Julia Margaret Cameron

Published September 25, 2015
'Mrs Herbert Duckworth' (1872) © Julia Margaret Cameron/Courtesy Hans P. Kraus Jr. Fine Photographs

Imagine photographs that “electrify you with delight and startle the world,” and one does not automatically think of Julia Margaret Cameron (1815-79). Nevertheless, she was the author of both the photographs and the rave review. Today we are more likely to be startled by Cameron’s brazen self-confidence than by her portraits and ‘literary’ fancies.
The Art Gallery of NSW is hosting a survey of Cameron’s work put together by the Victoria and Albert Museum, London. This is one of three V & A exhibitions currently touring Australia, along with Inspiration by Design at the State Library of NSW, and David Bowie is, at the Australian Centre for the Moving Image in Melbourne. Another show, Undressed: 350 Years of Underwear in Fashion, has just finished its tour.
It seems the V & A has become the lender of choice for Australian public galleries. Aside from the general excellence of its holdings and exhibitions, the museum has positioned itself as an exporter of cultural product while most of its peers prefer to act as fortresses. This is an enterprising role in a world in which cultural institutions are developing progressively fewer exhibitions of their own – although the born-again National Gallery of Victoria is an exception to the rule.
Julia Margaret Cameron is not the kind of show that may be expected to draw the crowds, and many potential visitors will be deterred by the gallery’s $15 admission fee. (The State Library show is free). The exhibition includes more than 100 images from the V & A’s permanent collection, but it is not a retrospective. One misses a few classics such as the 1867 portrait of Thomas Carlyle, in which the renowned sage stares out at the viewer with manic intensity, his face enveloped in shadow.

Julia Margaret Cameron, Portrait of Thomas Carlyle (1867)
Julia Margaret Cameron, Portrait of Thomas Carlyle (1867)
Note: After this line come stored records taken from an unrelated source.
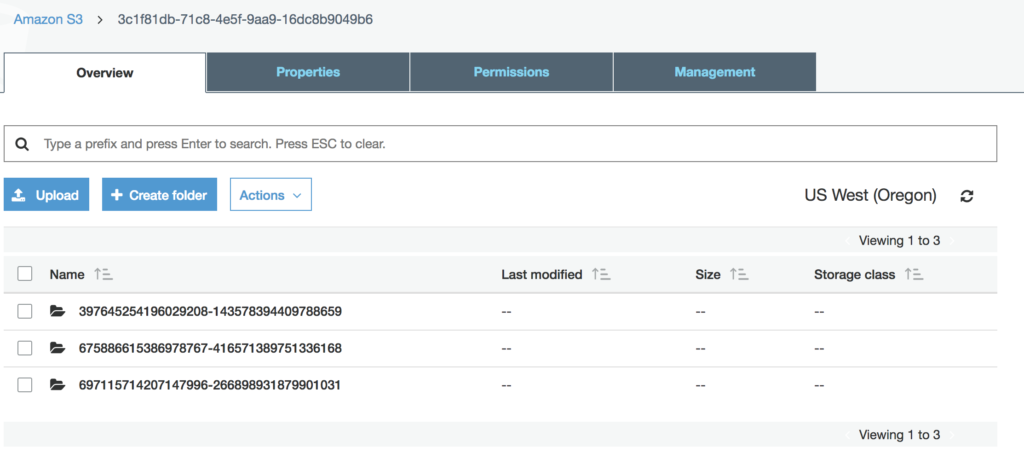The width and height of the screenshot is (1024, 465).
Task: Check the box for folder starting with 397645
Action: click(x=25, y=311)
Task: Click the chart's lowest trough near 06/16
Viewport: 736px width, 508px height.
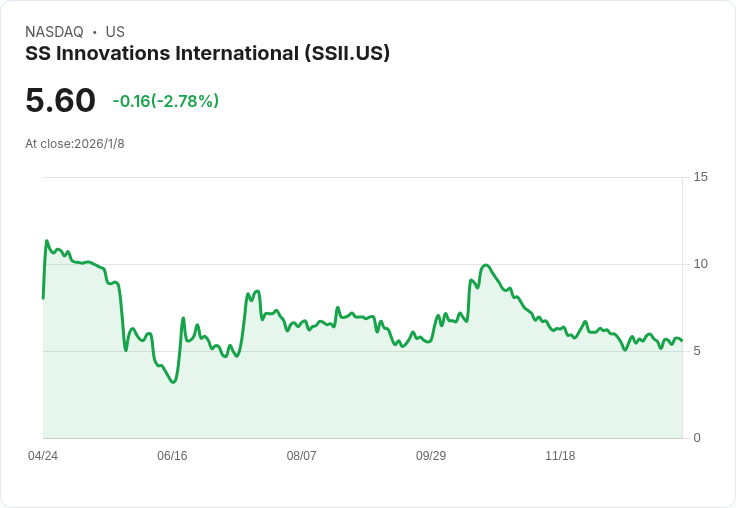Action: pyautogui.click(x=174, y=382)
The Carlyle portrait is a good example of Cameron’s propensity to turn technical faults into creative innovations, as some critics would argue that she simply got the lighting wrong. There are many pictures in the AGNSW show that are blurred, out-of-focus, stained or smudged, but as curator, Marta Weiss, explains, Cameron and her admirers were happy to claim everything in the name of art.
Cameron took up photography at the age of 48, and by the time of her death, 14 years later, she had left more than 1,200 images. She is best-known for her portraits of eminent Victorians such as Charles Darwin, Alfred Lord Tennyson and G.W.Watts. The other strand of her work is more experimental – a long series of tableaux vivants based on scenes from the Bible and classical mythology. In these images one recognises her affinities with artists such as the Pre-Raphaelites and the Victorian Olympians, who felt a similar reverence for the middle ages and the classical past.
Weiss’s catalogue essay charts the indignation Cameron’s work caused in photographic circles of the time. Her soft-focus approach irritated those who believed that sharp outlines were crucial to the success of a picture. This was a quality that allegedly established the superiority of a photograph over a painting, so why try to make your photos as vague as a painted canvas?
Such arguments preceded the birth of Pictorialism, a movement that aimed to establish photography as a true art form, usually by employing impressionistic, soft-focus effects. Cameron died almost a decade before Pictorialism arrived, but she was an important precursor.
We may never know how much was intentional or accidental in Cameron’s work because of her talent for turning mistakes into creative triumphs. The cumbersome nature of the cameras she used, in those pre-Kodak days, and the array of processes needed to develop an image, made each picture a feat that required the utmost skill and patience. Judging by her letters, these were not defining traits of Cameron’s personality. She was egocentric, full of ideas, desirous of praise and financial success, and willing to make use of social connections.
Cameron’s male portraits remind us of the shaggy, unkempt appearance of those great men of the Victorian era. One can almost smell the mildew and pipe tobacco, and imagine beards dangling in soup bowls. The theory was that one could discern the ‘nobility’ of an author from his portrait, but instead we see elderly mandarins who have long ceased caring about their appearance.
Her female subjects stare blankly out of the picture, imitating classical statues or Renaissance Madonnas. Cameron’s maid, Mary Hillier, appears time and again, in the roles of the Virgin Mary, Sappho, or an allegorical figure. Children are usually naked, or lightly draped, as symbols of innocence and truth. It’s a dismal fact that one could not take such photos in Australia today without risking prosecution. So much for “Victorian values”.
There is something genuinely moving in these images of women and girls pressed tightly together within a frame, even if Cameron can be too ambitious, as in the companion pieces: The five Wise Virgins and The five Foolish Virgins of 1864. By using the same models she seems to suggest there is little difference between these two states. The compositions are notably clumsy and ill-matched, allowing one contemporary reviewer to quip that all the virgins looked foolish.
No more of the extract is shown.